Production of Short-chain Fatty Acid from CO2 Through Mixed and Pure Culture in a Microbial Electrosynthesis Cell
Ferretti, Jacopo
Minardi, Riccardo
Cristiani, Lorenzo
Villano, Marianna
Zeppilli, Marco

How to Cite

Ferretti J., Minardi R., Cristiani L., Villano M., Zeppilli M., 2023, Production of Short-chain Fatty Acid from CO2 Through Mixed and Pure Culture in a Microbial Electrosynthesis Cell, Chemical Engineering Transactions, 99, 307-312.

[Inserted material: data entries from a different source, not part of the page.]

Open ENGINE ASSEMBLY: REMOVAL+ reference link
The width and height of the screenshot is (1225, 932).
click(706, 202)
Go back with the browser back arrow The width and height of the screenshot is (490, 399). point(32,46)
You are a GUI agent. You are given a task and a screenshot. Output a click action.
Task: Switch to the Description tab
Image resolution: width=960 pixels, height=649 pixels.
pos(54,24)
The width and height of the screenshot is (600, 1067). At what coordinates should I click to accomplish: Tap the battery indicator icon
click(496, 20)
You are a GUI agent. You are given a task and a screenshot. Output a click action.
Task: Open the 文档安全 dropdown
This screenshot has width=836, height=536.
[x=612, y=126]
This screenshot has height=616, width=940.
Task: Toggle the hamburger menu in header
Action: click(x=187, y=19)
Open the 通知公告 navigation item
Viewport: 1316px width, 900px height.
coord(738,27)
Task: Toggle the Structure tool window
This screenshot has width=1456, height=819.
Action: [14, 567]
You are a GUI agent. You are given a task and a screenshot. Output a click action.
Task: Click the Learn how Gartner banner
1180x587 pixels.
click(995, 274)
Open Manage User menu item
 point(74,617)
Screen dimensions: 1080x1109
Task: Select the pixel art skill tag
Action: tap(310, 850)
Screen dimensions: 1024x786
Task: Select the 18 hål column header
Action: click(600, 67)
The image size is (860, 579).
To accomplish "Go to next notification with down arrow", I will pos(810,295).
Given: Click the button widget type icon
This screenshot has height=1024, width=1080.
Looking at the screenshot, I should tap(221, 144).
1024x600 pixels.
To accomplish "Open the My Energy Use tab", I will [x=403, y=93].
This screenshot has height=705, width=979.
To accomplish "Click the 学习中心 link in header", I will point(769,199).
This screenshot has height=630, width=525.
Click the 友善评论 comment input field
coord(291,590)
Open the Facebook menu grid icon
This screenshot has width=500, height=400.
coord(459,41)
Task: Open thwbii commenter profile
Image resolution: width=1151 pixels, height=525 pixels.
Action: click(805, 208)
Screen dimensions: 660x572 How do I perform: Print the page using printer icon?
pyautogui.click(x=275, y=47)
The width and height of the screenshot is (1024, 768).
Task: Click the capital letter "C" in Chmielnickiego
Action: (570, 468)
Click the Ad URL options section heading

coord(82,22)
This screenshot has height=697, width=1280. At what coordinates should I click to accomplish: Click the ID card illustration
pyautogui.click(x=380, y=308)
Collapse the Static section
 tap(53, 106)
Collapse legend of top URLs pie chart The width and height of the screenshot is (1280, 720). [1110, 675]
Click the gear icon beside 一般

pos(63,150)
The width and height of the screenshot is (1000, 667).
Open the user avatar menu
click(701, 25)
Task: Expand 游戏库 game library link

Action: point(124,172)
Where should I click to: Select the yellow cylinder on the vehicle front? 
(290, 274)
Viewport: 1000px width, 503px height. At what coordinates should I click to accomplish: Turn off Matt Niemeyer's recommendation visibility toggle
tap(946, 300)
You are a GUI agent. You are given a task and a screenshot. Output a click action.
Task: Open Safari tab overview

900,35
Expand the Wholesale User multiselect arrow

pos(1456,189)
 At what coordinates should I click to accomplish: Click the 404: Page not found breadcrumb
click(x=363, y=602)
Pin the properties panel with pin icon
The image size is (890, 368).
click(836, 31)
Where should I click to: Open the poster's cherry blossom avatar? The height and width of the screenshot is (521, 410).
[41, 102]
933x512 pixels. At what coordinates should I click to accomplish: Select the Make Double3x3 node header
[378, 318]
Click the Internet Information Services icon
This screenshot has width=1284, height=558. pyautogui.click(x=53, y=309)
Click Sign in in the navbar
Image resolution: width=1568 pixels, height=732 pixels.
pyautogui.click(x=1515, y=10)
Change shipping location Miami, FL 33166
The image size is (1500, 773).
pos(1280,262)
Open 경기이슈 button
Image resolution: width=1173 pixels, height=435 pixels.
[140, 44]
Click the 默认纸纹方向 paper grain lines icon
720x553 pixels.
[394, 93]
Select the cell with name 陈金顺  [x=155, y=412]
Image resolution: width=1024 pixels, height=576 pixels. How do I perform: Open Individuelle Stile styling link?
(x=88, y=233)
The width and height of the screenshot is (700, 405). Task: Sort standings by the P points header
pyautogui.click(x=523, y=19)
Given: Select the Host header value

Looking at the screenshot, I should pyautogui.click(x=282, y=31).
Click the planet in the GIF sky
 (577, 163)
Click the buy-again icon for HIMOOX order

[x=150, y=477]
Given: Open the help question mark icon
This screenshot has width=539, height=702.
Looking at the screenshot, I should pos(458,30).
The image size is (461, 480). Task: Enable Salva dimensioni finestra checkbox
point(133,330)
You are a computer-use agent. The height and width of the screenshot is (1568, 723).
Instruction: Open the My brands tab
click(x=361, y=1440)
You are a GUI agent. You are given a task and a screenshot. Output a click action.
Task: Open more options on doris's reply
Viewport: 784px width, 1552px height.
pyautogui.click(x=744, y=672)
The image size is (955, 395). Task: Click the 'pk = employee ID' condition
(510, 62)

The continuous accumulation of atmospheric CO2 requires the development of new technologies for its mitigation. Carbon capture and utilization (CCU) technologies aim to convert CO2 into precious compounds like chemicals and fuels. Biological fixation is an attractive CCU strategy in terms of cost, sustainability and variety of products. Chemoautotrophic microorganisms such as methanogens and acetogens are able to reduce CO2 into acetate and methane, respectively. Acetogens bacteria are able to use CO2 for cell growth through the Wood Liujhundal pathway, moreover, the final precursor (i.e. Acetyl-CoA) of the autotrophic metabolism, is also used in energy metabolism with acetate production as a waste product. Furthermore, it is possible to obtain multicarbon products of autotrophic origin starting from acetyl-CoA and acetate. The biotechnological use of these microorganisms requires the presence of H2 as substrate, which is used as an electron donor in the pathway. This reaction can be sustained by a biocathode in a microbial electrosynthesis cell, in which the reducing power is generated by a polarized electrode. This study proposes the use of a microbial electrosynthesis cell for conversion to acetate in H-cells by either a mixed culture enriched with Acetobacterium woodii or a pure culture of Acetobacterium woodii, to observe the difference in terms of acetate production and reducing power consumption efficiency. The mixed culture was obtained from a mixture of activated sludge and anaerobic digestate, treated by a protocol capable to select acetogenic microorganisms without the use of specific chemical inhibitors (2-Bromoethanesulfonate). Both inoculums were tested at room temperature (25°C) in the cathodic chamber of the H-cell at potentials in the range of -0.7 to -1.1 V vs SHE. The obtained results showed that the enriched mixed culture produced at -0.7 vs SHE a mixture of volatile fatty acids including C4 and C5 molecules with an overall coulombic efficiency of 50%, while at the potential of -0.9 vs SHE methane constituted the main product of the biocathode. The pure culture, on the other hand, showed a specific production of acetate with a coulombic efficiency of 44% at -0.9 vs SHE and 63% at -1.1 vs SHE. Furthermore, a drastic decrease in biocathode biomass was observed in pure culture, suggesting a higher tendency to form biofilms on the electrode unlike the mixed culture, which showed a standard growth profile in the bulk.